SET TASKS:
1. In the passage on maintaining technological advantage, how many years has the DoD procurement system historically taken to deliver new capabilities?
2. Reproduce the listing from its first line through the line containing "pos(443,130)", both included.

DOCUMENT SEGMENT:

Maintaining Technological Advantage

Historically, the United States has maintained decisive military advantage due, in large part, to superior technology capability through technology DoD invented or helped create. Today, the U.S. military is increasingly drawing upon commercial technologies like AI, cyber, space and unmanned systems which are being developed by companies outside the traditional defense industrial base in Silicon Valley and other innovation hubs. Former Secretary of Defense Ash Carter foresaw the need to re-connect the military to Silicon Valley when he created the Defense Innovation Unit, Defense Innovation Board and the Defense Digital Service a decade ago.

Further, as we incorporate the lessons of recent conflicts in Ukraine and the Middle East, there is a growing awareness that the U.S. needs more than its large platforms (ships, tanks, planes) to be effective including commercial capabilities such as lower-cost, higher-volume unmanned systems, AI-based software capability and space-based platforms. This high/low mix or “hedge strategy” makes our military stronger through an increased breadth of capabilities which is easier to scale rapidly and more interoperable with allies.

The DoD procurement system, which is actually the combination of three interdependent processes of requirements, acquisition, and budgeting, has historically delivered new capabilities in 7 to 27 years—clearly not fast or agile enough to deliver capabilities warfighters need to address rapidly evolving threats made possible through new technologies.

Listing on locating words and elements:

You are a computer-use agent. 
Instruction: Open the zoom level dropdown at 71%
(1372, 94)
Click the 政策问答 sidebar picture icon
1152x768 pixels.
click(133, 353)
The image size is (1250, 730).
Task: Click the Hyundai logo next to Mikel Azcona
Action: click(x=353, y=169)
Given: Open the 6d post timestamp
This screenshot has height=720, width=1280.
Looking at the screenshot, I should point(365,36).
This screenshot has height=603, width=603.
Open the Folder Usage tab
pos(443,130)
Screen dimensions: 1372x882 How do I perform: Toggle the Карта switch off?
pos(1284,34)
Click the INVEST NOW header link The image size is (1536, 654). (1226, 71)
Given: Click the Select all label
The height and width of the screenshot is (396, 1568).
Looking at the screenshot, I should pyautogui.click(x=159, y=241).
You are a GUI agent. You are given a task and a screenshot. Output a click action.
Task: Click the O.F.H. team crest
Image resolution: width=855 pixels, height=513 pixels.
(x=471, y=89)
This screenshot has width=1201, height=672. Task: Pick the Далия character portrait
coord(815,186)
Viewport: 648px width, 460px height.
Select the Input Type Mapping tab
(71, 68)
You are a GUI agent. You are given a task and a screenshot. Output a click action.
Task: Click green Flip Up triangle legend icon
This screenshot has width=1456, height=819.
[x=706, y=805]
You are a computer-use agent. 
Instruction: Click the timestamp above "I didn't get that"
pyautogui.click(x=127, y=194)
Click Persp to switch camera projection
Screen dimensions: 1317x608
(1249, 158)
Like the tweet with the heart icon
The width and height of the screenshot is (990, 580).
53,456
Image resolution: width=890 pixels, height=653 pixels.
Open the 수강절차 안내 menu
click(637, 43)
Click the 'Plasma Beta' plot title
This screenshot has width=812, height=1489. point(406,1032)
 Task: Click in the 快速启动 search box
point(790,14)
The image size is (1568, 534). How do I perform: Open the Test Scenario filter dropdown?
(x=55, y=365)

FULL ANSWERS:
1. 7 to 27 years.

2.
You are a computer-use agent. 
Instruction: Open the zoom level dropdown at 71%
(1372, 94)
Click the 政策问答 sidebar picture icon
1152x768 pixels.
click(133, 353)
The image size is (1250, 730).
Task: Click the Hyundai logo next to Mikel Azcona
Action: click(x=353, y=169)
Given: Open the 6d post timestamp
This screenshot has height=720, width=1280.
Looking at the screenshot, I should point(365,36).
This screenshot has height=603, width=603.
Open the Folder Usage tab
pos(443,130)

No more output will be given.